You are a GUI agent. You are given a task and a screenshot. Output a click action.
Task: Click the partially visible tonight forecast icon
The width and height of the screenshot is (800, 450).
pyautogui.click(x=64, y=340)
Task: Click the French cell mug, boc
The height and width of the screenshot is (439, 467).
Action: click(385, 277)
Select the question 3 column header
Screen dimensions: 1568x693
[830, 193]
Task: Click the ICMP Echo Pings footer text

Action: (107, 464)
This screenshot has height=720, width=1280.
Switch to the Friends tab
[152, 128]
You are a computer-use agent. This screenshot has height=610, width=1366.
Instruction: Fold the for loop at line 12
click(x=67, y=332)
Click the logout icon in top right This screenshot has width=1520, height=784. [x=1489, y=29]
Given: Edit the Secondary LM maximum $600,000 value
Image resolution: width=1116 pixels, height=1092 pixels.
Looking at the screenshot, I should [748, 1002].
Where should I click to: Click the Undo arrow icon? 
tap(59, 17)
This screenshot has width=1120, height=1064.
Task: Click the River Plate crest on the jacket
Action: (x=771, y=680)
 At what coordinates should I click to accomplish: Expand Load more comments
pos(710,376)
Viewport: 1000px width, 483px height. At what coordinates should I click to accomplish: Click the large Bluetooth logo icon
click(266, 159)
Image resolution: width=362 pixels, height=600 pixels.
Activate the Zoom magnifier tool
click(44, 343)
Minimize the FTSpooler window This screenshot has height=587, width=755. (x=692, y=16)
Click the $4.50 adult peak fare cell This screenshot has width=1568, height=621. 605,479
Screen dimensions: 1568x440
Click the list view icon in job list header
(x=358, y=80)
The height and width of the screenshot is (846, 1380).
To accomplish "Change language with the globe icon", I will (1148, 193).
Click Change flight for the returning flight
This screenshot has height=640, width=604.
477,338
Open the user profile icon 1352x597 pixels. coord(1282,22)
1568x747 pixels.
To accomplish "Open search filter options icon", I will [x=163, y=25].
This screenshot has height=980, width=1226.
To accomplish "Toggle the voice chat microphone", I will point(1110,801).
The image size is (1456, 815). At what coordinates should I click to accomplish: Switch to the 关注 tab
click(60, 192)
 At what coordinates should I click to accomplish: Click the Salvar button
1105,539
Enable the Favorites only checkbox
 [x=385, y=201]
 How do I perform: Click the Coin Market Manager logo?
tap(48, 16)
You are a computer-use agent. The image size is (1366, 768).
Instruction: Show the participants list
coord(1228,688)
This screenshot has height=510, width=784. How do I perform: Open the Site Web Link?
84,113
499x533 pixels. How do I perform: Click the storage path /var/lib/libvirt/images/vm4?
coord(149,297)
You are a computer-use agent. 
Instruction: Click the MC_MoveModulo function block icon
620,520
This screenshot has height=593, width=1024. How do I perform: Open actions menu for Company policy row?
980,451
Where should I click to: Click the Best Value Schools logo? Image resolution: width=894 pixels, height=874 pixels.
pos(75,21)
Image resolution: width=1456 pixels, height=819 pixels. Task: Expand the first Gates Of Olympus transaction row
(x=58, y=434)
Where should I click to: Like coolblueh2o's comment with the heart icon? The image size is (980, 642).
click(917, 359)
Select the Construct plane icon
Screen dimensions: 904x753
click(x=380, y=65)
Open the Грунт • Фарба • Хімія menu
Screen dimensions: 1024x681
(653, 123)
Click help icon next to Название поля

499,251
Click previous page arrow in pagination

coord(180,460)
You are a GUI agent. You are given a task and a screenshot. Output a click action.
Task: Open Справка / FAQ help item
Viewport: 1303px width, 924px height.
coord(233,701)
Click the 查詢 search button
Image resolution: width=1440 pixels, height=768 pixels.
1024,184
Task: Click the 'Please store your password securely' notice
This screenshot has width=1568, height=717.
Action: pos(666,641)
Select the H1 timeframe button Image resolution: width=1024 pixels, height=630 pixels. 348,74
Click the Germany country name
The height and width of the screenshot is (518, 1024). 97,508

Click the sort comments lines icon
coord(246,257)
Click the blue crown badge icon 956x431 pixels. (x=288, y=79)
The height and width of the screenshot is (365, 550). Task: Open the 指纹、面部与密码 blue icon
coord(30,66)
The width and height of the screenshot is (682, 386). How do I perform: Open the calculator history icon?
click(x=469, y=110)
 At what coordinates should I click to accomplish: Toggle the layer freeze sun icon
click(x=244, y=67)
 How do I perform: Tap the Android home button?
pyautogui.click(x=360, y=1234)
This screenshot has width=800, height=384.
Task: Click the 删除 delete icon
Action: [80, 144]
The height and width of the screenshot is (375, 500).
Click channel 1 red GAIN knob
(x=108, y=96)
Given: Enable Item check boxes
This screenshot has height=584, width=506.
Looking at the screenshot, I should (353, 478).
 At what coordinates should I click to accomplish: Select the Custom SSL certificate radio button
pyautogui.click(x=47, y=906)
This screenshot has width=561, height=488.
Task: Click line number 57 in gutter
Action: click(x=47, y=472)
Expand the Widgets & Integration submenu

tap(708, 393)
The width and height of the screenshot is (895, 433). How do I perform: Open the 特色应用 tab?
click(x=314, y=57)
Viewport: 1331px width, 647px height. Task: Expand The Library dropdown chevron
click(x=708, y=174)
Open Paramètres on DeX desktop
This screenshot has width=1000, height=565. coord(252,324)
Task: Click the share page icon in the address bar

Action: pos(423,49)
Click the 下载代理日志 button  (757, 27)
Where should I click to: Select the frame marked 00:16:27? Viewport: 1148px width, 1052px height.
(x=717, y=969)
· · · ·
For this exercise, transcribe the whole listing verbatim.

## SOLUTION FOR THIS EXERCISE
You are a GUI agent. You are given a task and a screenshot. Output a click action.
Task: Click the partially visible tonight forecast icon
The width and height of the screenshot is (800, 450).
pyautogui.click(x=64, y=340)
Task: Click the French cell mug, boc
The height and width of the screenshot is (439, 467).
Action: click(385, 277)
Select the question 3 column header
Screen dimensions: 1568x693
[830, 193]
Task: Click the ICMP Echo Pings footer text

Action: (107, 464)
This screenshot has height=720, width=1280.
Switch to the Friends tab
[152, 128]
You are a computer-use agent. This screenshot has height=610, width=1366.
Instruction: Fold the for loop at line 12
click(x=67, y=332)
Click the logout icon in top right This screenshot has width=1520, height=784. [x=1489, y=29]
Given: Edit the Secondary LM maximum $600,000 value
Image resolution: width=1116 pixels, height=1092 pixels.
Looking at the screenshot, I should [748, 1002].
Where should I click to: Click the Undo arrow icon? 
tap(59, 17)
This screenshot has width=1120, height=1064.
Task: Click the River Plate crest on the jacket
Action: (x=771, y=680)
 At what coordinates should I click to accomplish: Expand Load more comments
pos(710,376)
Viewport: 1000px width, 483px height. At what coordinates should I click to accomplish: Click the large Bluetooth logo icon
click(266, 159)
Image resolution: width=362 pixels, height=600 pixels.
Activate the Zoom magnifier tool
click(44, 343)
Minimize the FTSpooler window This screenshot has height=587, width=755. (x=692, y=16)
Click the $4.50 adult peak fare cell This screenshot has width=1568, height=621. 605,479
Screen dimensions: 1568x440
Click the list view icon in job list header
(x=358, y=80)
The height and width of the screenshot is (846, 1380).
To accomplish "Change language with the globe icon", I will (1148, 193).
Click Change flight for the returning flight
This screenshot has height=640, width=604.
477,338
Open the user profile icon 1352x597 pixels. coord(1282,22)
1568x747 pixels.
To accomplish "Open search filter options icon", I will [x=163, y=25].
This screenshot has height=980, width=1226.
To accomplish "Toggle the voice chat microphone", I will point(1110,801).
The image size is (1456, 815). At what coordinates should I click to accomplish: Switch to the 关注 tab
click(60, 192)
 At what coordinates should I click to accomplish: Click the Salvar button
1105,539
Enable the Favorites only checkbox
 [x=385, y=201]
 How do I perform: Click the Coin Market Manager logo?
tap(48, 16)
You are a computer-use agent. The image size is (1366, 768).
Instruction: Show the participants list
coord(1228,688)
This screenshot has height=510, width=784. How do I perform: Open the Site Web Link?
84,113
499x533 pixels. How do I perform: Click the storage path /var/lib/libvirt/images/vm4?
coord(149,297)
You are a computer-use agent. 
Instruction: Click the MC_MoveModulo function block icon
620,520
This screenshot has height=593, width=1024. How do I perform: Open actions menu for Company policy row?
980,451
Where should I click to: Click the Best Value Schools logo? Image resolution: width=894 pixels, height=874 pixels.
pos(75,21)
Image resolution: width=1456 pixels, height=819 pixels. Task: Expand the first Gates Of Olympus transaction row
(x=58, y=434)
Where should I click to: Like coolblueh2o's comment with the heart icon? The image size is (980, 642).
click(917, 359)
Select the Construct plane icon
Screen dimensions: 904x753
click(x=380, y=65)
Open the Грунт • Фарба • Хімія menu
Screen dimensions: 1024x681
(653, 123)
Click help icon next to Название поля

499,251
Click previous page arrow in pagination

coord(180,460)
You are a GUI agent. You are given a task and a screenshot. Output a click action.
Task: Open Справка / FAQ help item
Viewport: 1303px width, 924px height.
coord(233,701)
Click the 查詢 search button
Image resolution: width=1440 pixels, height=768 pixels.
1024,184
Task: Click the 'Please store your password securely' notice
This screenshot has width=1568, height=717.
Action: pos(666,641)
Select the H1 timeframe button Image resolution: width=1024 pixels, height=630 pixels. 348,74
Click the Germany country name
The height and width of the screenshot is (518, 1024). 97,508

Click the sort comments lines icon
coord(246,257)
Click the blue crown badge icon 956x431 pixels. (x=288, y=79)
The height and width of the screenshot is (365, 550). Task: Open the 指纹、面部与密码 blue icon
coord(30,66)
The width and height of the screenshot is (682, 386). How do I perform: Open the calculator history icon?
click(x=469, y=110)
 At what coordinates should I click to accomplish: Toggle the layer freeze sun icon
click(x=244, y=67)
 How do I perform: Tap the Android home button?
pyautogui.click(x=360, y=1234)
This screenshot has width=800, height=384.
Task: Click the 删除 delete icon
Action: [80, 144]
The height and width of the screenshot is (375, 500).
Click channel 1 red GAIN knob
(x=108, y=96)
Given: Enable Item check boxes
This screenshot has height=584, width=506.
Looking at the screenshot, I should (353, 478).
 At what coordinates should I click to accomplish: Select the Custom SSL certificate radio button
pyautogui.click(x=47, y=906)
This screenshot has width=561, height=488.
Task: Click line number 57 in gutter
Action: click(x=47, y=472)
Expand the Widgets & Integration submenu

tap(708, 393)
The width and height of the screenshot is (895, 433). How do I perform: Open the 特色应用 tab?
click(x=314, y=57)
Viewport: 1331px width, 647px height. Task: Expand The Library dropdown chevron
click(x=708, y=174)
Open Paramètres on DeX desktop
This screenshot has width=1000, height=565. coord(252,324)
Task: Click the share page icon in the address bar

Action: pos(423,49)
Click the 下载代理日志 button  (757, 27)
Where should I click to: Select the frame marked 00:16:27? Viewport: 1148px width, 1052px height.
(x=717, y=969)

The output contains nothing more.